I need each line of the entries below that includes the string "field".

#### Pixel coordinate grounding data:
###

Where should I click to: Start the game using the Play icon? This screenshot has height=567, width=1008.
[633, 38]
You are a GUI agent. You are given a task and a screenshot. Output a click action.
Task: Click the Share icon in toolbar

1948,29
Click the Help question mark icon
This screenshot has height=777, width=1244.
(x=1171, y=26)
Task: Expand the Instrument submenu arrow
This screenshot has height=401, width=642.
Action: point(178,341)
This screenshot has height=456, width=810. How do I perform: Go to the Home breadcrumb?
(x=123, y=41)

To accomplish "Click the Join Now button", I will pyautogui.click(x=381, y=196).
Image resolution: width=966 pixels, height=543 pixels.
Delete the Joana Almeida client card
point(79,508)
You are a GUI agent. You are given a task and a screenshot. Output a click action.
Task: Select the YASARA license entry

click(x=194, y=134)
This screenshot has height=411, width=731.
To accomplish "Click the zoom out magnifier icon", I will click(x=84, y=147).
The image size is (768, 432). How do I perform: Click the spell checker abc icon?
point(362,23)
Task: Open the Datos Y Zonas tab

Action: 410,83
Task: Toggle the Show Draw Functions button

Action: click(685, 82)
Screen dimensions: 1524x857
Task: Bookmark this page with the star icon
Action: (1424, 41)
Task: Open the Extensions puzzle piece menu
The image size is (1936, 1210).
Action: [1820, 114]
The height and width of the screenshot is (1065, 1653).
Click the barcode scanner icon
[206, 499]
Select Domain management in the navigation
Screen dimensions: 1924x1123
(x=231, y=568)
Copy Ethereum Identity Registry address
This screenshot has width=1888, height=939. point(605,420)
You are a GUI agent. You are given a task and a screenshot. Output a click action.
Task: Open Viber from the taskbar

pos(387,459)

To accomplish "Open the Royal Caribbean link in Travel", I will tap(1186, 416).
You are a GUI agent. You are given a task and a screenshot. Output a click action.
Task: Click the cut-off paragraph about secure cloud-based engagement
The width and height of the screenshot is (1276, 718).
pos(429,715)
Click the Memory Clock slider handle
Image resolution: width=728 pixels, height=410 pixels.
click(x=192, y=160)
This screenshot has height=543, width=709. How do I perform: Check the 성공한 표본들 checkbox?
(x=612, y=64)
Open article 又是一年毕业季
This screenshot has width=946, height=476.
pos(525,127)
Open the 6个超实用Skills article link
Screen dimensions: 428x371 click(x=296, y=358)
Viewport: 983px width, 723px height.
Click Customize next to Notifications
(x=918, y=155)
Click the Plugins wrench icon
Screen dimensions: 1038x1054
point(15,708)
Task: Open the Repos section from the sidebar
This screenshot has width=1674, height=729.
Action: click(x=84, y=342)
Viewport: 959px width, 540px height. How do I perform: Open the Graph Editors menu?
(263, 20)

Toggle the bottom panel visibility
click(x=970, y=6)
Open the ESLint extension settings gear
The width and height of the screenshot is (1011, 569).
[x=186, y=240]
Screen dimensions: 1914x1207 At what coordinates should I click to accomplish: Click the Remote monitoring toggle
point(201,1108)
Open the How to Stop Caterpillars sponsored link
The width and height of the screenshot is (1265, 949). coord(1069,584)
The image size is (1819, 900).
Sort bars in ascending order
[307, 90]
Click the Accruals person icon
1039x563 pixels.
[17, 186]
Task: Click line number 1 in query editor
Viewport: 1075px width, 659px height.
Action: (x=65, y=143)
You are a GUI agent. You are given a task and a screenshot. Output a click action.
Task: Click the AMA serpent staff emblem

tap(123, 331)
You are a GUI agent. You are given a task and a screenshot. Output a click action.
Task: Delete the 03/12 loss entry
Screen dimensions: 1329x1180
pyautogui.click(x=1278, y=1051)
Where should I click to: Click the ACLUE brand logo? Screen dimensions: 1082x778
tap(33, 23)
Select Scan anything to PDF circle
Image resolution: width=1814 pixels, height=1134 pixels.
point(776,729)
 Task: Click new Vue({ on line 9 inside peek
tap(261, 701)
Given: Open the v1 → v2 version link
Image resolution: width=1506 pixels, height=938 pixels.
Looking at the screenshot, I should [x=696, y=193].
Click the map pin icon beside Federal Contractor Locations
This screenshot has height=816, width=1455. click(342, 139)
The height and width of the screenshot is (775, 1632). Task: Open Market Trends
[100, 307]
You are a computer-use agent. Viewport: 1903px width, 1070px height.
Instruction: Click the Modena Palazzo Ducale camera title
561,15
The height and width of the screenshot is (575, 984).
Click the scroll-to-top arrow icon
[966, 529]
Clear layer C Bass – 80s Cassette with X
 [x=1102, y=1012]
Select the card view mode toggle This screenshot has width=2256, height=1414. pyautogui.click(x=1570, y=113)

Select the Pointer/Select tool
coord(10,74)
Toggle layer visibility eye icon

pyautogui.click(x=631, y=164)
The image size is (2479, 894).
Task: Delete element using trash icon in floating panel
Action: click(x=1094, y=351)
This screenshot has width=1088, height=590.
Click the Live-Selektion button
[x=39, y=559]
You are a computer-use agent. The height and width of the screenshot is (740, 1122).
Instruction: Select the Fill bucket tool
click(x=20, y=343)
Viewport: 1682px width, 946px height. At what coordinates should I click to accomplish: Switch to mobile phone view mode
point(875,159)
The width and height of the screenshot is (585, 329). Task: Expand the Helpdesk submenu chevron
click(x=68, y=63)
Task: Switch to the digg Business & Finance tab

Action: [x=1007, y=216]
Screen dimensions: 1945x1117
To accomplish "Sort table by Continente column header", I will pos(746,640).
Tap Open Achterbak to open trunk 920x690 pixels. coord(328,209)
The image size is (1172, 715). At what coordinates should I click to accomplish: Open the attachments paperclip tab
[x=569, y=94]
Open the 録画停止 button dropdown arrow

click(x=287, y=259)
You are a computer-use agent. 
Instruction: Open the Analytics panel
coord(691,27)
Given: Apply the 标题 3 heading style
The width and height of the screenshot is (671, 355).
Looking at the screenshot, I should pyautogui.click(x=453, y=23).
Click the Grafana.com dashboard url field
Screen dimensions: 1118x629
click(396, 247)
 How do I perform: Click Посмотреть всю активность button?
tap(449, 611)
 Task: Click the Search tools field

###

#### SOLVED EXERCISE:
Click the Grafana.com dashboard url field
 Task: Click the Search tools field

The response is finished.